Three Dentists Sued for Malocclusion Mismanagement
Marc Leffler, DDS, Esq.
December 16, 2024
Reading time: 8 minutes
Treating patients with dental malocclusions requires careful evaluation and treatment planning. In this case study, after failing to correct a mandibular prognathism with aligners, a dentist refers the patient to an orthodontist. With the help of that orthodontist, an oral surgeon performs orthognathic surgery, but the procedures lead to root resorption. Later, the patient sues all three practitioners for negligence.
Key Concepts
- Importance of malocclusion evaluation for both skeletal and dental issues
- Risks of multiple defendant dentists who had treated the same patient
- Benefits of collaboration among dental professionals
Background Facts
T was a healthy 25-year-old man, 3 years out of college and trying to find his occupational path. T had excellent dental hygiene with a periodontium to match, but he had been bothered for years by what he often called his “Popeye jaw,” which he felt might be a factor in his repeated roadblocks in public-facing jobs. He discussed the issue with his longtime general dentist, Dr. G, who described the situation to T as a “large underbite.” Dr. G, who had recently completed a certification course given by a company that manufactured clear aligners, suggested placing those clear aligners, serially, to move the lower front teeth backward and the uppers forward, so that the lowers would be tucked under the upper front teeth. T agreed to the proposed plan, so treatment moved forward. But after a number of the serial aligners were placed and then replaced by the next in the series, T began to develop severe episodic bilateral jaw pain.
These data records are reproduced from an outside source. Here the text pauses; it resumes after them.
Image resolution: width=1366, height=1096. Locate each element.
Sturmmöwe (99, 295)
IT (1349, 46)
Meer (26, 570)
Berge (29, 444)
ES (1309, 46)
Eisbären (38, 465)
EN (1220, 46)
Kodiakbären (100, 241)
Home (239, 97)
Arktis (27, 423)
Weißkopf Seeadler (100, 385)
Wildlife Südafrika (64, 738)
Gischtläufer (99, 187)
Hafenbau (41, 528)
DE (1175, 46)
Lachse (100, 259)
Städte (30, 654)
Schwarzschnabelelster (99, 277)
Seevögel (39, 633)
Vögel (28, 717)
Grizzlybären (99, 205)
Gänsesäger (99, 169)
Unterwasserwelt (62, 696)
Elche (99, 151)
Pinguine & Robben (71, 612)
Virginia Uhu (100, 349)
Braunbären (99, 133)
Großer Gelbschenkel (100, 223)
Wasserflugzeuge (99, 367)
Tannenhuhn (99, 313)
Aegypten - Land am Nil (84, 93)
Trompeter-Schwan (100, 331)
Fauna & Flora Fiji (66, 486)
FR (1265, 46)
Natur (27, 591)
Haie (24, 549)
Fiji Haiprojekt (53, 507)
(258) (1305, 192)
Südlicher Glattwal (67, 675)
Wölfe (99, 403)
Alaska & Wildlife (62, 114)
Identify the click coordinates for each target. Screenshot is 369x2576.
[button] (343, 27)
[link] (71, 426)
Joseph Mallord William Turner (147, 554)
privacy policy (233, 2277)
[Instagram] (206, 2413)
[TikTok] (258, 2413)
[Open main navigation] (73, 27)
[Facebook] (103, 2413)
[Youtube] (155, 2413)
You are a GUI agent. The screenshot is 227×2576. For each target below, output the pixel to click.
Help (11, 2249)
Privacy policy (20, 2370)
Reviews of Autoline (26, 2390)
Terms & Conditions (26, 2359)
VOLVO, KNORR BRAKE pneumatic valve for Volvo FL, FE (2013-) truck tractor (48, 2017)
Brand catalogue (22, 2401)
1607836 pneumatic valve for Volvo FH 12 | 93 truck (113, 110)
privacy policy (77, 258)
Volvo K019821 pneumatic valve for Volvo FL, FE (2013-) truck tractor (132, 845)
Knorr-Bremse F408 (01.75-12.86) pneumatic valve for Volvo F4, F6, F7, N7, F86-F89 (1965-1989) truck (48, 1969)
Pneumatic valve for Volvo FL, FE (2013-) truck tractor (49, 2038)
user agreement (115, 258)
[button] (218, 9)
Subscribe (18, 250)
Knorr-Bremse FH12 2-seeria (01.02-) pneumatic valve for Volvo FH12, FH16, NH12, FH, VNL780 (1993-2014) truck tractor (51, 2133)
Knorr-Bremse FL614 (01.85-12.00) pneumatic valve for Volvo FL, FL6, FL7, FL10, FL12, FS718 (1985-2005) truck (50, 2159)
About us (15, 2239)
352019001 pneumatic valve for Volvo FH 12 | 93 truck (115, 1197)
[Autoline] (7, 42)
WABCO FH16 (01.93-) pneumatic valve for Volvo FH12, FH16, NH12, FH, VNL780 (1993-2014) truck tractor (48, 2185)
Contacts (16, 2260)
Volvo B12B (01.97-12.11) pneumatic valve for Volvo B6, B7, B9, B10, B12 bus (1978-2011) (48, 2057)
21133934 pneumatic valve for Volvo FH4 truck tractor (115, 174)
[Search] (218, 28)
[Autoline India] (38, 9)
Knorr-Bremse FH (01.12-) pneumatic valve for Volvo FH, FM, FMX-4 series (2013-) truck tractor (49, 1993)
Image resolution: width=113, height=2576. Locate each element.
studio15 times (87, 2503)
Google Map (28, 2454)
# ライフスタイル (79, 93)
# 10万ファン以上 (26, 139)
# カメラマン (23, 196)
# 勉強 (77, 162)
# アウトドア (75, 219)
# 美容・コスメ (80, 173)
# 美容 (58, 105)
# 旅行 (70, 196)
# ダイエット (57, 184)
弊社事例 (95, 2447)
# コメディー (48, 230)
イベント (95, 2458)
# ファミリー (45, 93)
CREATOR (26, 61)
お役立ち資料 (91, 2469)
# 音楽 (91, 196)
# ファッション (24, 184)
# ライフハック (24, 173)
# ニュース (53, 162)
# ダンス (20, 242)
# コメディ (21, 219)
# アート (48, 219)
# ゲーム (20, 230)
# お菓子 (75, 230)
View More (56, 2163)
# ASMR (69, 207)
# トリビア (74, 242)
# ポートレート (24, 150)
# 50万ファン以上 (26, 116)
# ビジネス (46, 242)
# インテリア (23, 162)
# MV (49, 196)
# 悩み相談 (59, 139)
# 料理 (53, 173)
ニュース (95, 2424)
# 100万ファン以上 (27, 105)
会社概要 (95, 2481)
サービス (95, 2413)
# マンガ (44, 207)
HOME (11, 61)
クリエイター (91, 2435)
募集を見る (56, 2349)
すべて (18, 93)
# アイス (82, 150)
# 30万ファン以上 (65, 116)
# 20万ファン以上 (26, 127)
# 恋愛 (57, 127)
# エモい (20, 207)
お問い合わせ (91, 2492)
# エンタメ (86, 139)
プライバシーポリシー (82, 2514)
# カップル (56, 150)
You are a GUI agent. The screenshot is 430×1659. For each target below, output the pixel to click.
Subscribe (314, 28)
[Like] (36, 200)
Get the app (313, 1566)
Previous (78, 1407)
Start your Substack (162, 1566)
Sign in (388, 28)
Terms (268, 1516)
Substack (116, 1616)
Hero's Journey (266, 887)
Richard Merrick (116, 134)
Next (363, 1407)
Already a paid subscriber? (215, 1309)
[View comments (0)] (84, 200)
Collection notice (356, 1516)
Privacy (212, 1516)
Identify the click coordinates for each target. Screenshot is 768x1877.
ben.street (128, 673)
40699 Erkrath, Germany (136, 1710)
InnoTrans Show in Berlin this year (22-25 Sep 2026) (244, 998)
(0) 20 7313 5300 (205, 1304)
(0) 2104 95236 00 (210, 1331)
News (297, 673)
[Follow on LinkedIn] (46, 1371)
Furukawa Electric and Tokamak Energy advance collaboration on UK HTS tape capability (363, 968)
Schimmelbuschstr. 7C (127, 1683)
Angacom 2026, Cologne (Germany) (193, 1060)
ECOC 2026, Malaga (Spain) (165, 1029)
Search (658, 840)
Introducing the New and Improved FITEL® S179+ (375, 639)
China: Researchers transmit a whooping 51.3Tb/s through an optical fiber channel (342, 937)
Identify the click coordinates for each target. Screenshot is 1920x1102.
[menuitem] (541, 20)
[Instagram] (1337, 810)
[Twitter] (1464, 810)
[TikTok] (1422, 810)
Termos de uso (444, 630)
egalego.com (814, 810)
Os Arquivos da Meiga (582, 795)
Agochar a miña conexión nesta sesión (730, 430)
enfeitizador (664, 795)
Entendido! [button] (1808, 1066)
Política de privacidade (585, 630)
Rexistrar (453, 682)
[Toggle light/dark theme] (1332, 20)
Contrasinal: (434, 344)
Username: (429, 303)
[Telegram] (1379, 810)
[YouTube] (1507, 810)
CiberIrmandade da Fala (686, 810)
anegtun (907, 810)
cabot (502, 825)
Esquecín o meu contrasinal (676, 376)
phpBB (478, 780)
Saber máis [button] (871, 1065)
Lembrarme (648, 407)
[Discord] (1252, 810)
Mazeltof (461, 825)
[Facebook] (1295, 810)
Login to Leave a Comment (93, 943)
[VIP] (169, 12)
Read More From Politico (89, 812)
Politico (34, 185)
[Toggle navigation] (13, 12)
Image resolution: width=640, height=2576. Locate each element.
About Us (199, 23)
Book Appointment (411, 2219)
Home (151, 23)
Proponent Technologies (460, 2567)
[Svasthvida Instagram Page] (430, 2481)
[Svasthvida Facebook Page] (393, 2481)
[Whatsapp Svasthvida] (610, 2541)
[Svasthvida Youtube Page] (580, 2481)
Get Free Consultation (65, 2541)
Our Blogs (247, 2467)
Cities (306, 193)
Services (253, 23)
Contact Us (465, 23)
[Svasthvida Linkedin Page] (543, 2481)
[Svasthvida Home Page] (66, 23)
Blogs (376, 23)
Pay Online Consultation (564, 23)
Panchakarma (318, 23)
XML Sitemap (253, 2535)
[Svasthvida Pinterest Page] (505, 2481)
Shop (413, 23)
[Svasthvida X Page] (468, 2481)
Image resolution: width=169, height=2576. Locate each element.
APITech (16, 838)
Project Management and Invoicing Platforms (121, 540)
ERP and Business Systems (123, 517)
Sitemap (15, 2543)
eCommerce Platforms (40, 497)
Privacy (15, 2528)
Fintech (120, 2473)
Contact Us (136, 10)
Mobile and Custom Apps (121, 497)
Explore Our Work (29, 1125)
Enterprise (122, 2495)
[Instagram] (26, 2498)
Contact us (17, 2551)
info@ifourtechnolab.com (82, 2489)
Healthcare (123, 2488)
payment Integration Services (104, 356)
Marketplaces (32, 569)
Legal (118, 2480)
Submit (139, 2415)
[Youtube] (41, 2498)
Unsure of what was taking place, Dr. G referred T to an orthodontist, Dr. O, with whom he had occasionally worked over the years. Upon seeing T, Dr. O took and then mounted an articulated set of study models, and obtained cephalometric and panoramic radiographs. Dr. O concluded that T’s problem was a skeletal malocclusion, caused by a combination of a prognathic mandible and a retrognathic maxilla, and not the dental malocclusion that Dr. G had begun to treat with aligners. Dr. O explained to T that she would need to place T in traditional orthodontic appliances to undo the severe tilting of the anterior teeth created by the aligners, which she believed to be the cause of the muscular pain T was experiencing. Dr. O further advised – with detailed explanation – that, after the teeth were “untilted” and a few rotated teeth were “unrotated,” T would need to be treated with orthognathic surgery to eliminate the skeletal-based bite issues.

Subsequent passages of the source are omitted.